**Yazılı görev 1:** Satırların başından "Action: (x=153, y=32)" ifadesini içeren satıra kadar her şeyi, iki ucu da dahil olmak üzere aynen kopyalayın ve yanıta resimleri koymayın.

**Sayfa metni:**

::::

12 Ocak 2013 Cumartesi

Bir insanı kampa sürmek-Ardan Zentürk


-HONG KONG-
Gazeteci açısından uzaktan duyduğunu yakından görmek tabii ki önemli... Çin Halk Cumhuriyeti’nin efsanevi lideri Mao Zedung döneminde yaşanılan ünlü Kültür Devrimi sürecinde ve devamında bu ülkedeki insanların neler ile karşılaştığını biliyorsunuz ama, o dönemin bugünkü uzantılarını gördüğünüzde her şeyi biraz daha iyi anlayabiliyorsunuz...
Beni uyandıran, South China Morning Post gazetesinin manşeti oldu. “Zorunlu çalışma sona eriyor!..”
Gazetenin manşeti, Çin’in yeni İçişleri Bakanı Meng Jianzhu’nun açıklamalarına dayanıyor ve bu açıklamalar, “çalışma kampları” denilen kavramın bugün de devam ettiğini gösteriyor.
1950’li yıllarda “çalışma kampları”, toplumun “komünizme direnen” kesimlerini “terbiye etmek” amacıyla kuruldu. Yani, 50 yılı aşan bir mazisi var.
Zaman içinde Çin makamları, “küçük suçlardan” (hırsızlık, fahişelik gibi) yakalanan insanların da çalışma kamplarında “terbiye edilmelerine” karar verdiler!.. Sıkı durun, Çin’de bir “çalışma kampına” sürülmeniz, mahkeme kararıyla olmuyor, hatta mahkemeye çıkarılmıyorsunuz bile, ilgili karakol amiri tek başına karar veriyor bu uygulamaya... Ne savunma, ne hakim, ne avukat...

::::

**Görünür hedefleri bulmaya ilişkin veriler:**

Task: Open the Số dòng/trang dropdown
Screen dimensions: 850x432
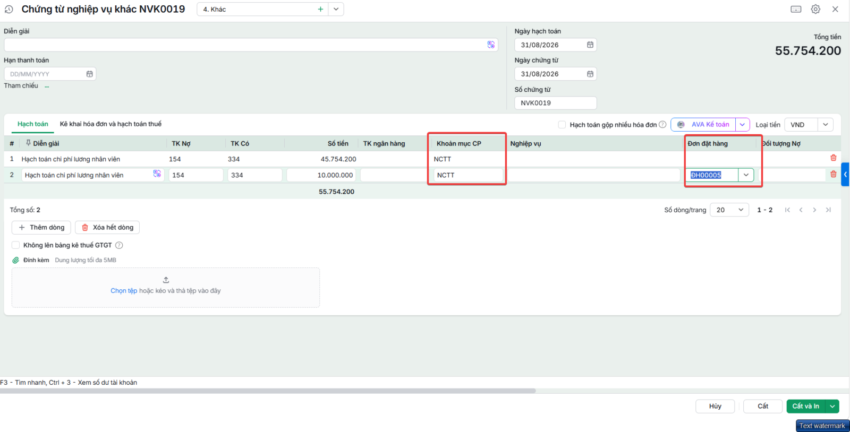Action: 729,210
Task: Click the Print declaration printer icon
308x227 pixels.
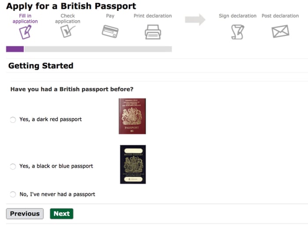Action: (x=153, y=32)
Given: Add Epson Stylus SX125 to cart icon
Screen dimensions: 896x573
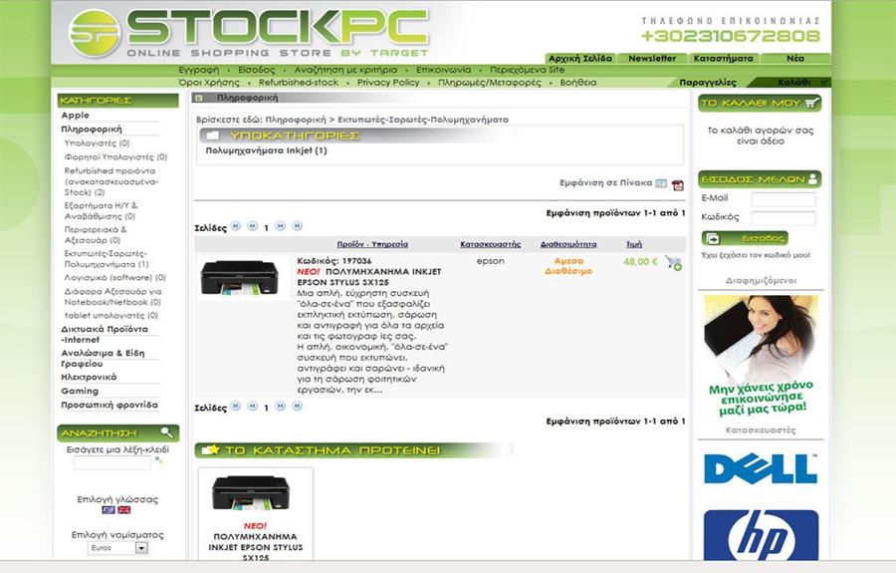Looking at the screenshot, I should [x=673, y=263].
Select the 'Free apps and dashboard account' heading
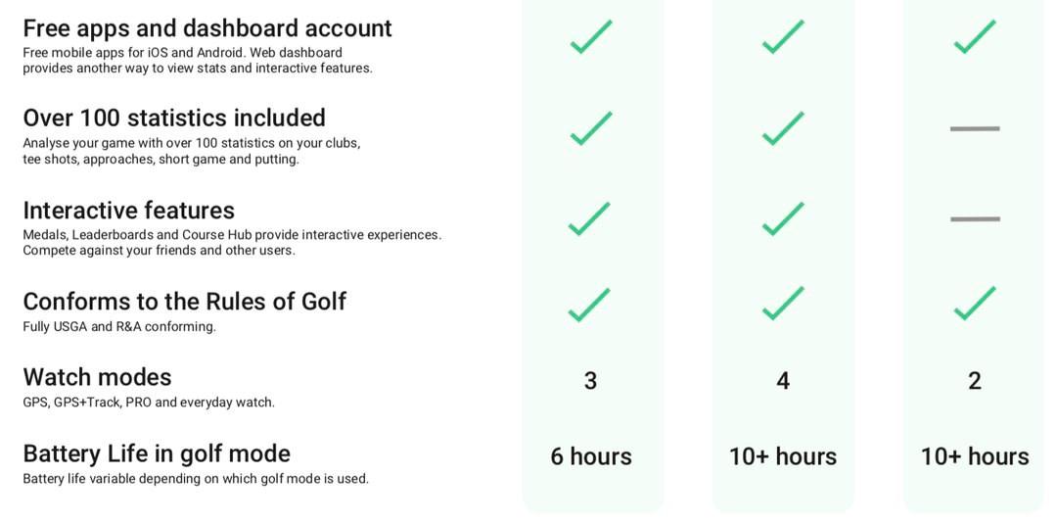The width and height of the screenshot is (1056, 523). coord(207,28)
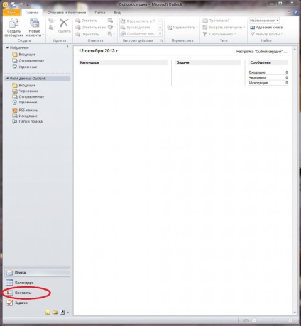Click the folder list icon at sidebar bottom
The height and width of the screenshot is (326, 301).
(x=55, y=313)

::::

**Yazılı görev 2:** Sayfa metninde "Bir insanı kampa" sözcüklerinden "daha iyi anlayabiliyorsunuz..." sözcüklerine kadar olan her şeyi aynen tekrarlayın.

**Yanıt 1:**
Task: Open the Số dòng/trang dropdown
Screen dimensions: 850x432
Action: 729,210
Task: Click the Print declaration printer icon
308x227 pixels.
Action: (x=153, y=32)

**Yanıt 2:**
Bir insanı kampa sürmek-Ardan Zentürk


-HONG KONG-
Gazeteci açısından uzaktan duyduğunu yakından görmek tabii ki önemli... Çin Halk Cumhuriyeti’nin efsanevi lideri Mao Zedung döneminde yaşanılan ünlü Kültür Devrimi sürecinde ve devamında bu ülkedeki insanların neler ile karşılaştığını biliyorsunuz ama, o dönemin bugünkü uzantılarını gördüğünüzde her şeyi biraz daha iyi anlayabiliyorsunuz...